The Good News About Breast Cancer

Julia Louis-Dreyfus recently announced her breast cancer diagnosis.  This announcement is very timely since  October has been designated as breast cancer awareness month. While it might seem impossible to think that there's anything good about breast cancer, fortunately, there is. 

According to report, which is published every two years by the American Cancer Society, breast cancer deaths have declined by 39 percent between 1989 and 2015. That's about 322,600 fewer victims of the disease. Additionally, between 2006 to 2015, the gap between racial/ethnic disparities seemed to be narrowing (including Alaskan Natives and American Indians).  

Breast cancer is the second leading cause of death in women following lung cancer and is the second most diagnosed cancer in women (after skin cancer).  Published in the journal CA: A Cancer Journal for Clinicians, data were collected by the National Cancer Institute's (NCI's) Surveillance, Epidemiology, and End Results (SEER) program and the Center's for Disease Control and Prevention's National Program of Cancer Registries. 

Approximately 252,710 new cases of invasive breast cancer (breast cancer which has extended past the basement membrane into surrounding tissue or beyond) and 63,410 cases of in situ breast carcinoma (well demarcated with intact border/no sign of invasion) are expected to be diagnosed among US women in 2017. In addition, 40,610 women are expected to die from this disease in 2017. Eighty-one percent of breast cancers are diagnosed among women ages 50 years and older, and 89% of breast cancer deaths occur in this age group. The median age at diagnosis for women with breast cancer is 62 years for all women, 59 years for black women 63 years for white women. The median age at breast cancer death is 68 years overall (70 years for white women and 62 for black women).  

Non-Hispanic white (NHW) and non-Hispanic black (NHB) women have higher breast cancer incidence and death rates than women of other race/ethnicities.  Compared with NHW women, NHB women have higher breast cancer incidence rates before age 40 years but lower rates at ages 65 to 84 years.
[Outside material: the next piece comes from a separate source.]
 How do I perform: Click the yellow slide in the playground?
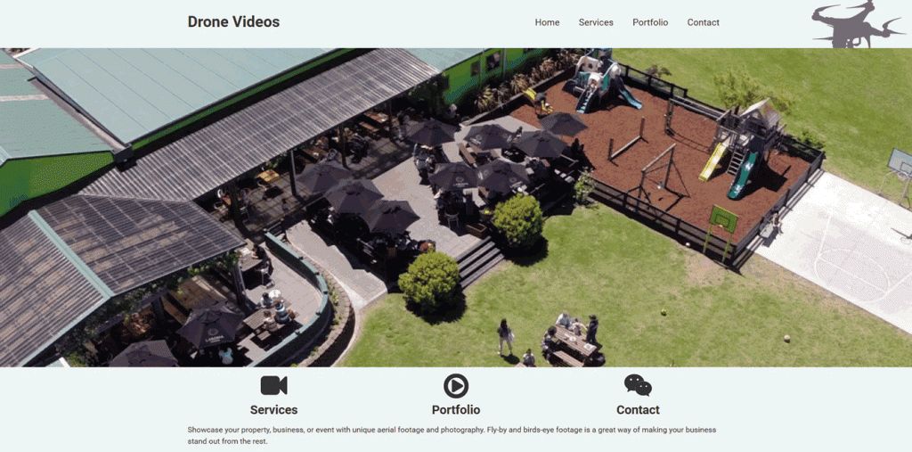(x=713, y=161)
NHB women are more likely to die from breast cancer at all ages. 

 

Declines in breast cancer mortality rates have been attributed to both improvements in treatment (e.g. adjuvant chemotherapy and hormonal therapy in the 1980s and targeted therapies in the 1990s) and early detection by mammography.  In contrast to what was once obvious, recent data suggest that the racial disparity may be stabilizing with regard to mortality trends among white and black women, with the latter experiencing greater mortality than the former.

 

Black-white breast cancer disparity, according to the report, results from a complex interaction of genetic and socioeconomic factors. This shows up as differences in stage at diagnosis, tumor characteristics, obesity, and comorbidities as well as access, adherence, and response to treatments.  Hopefully, with improvements in the technology sector, chemotherapy, development of other modes of improved detection, the gap will continue to narrow, and survival will continue to improve.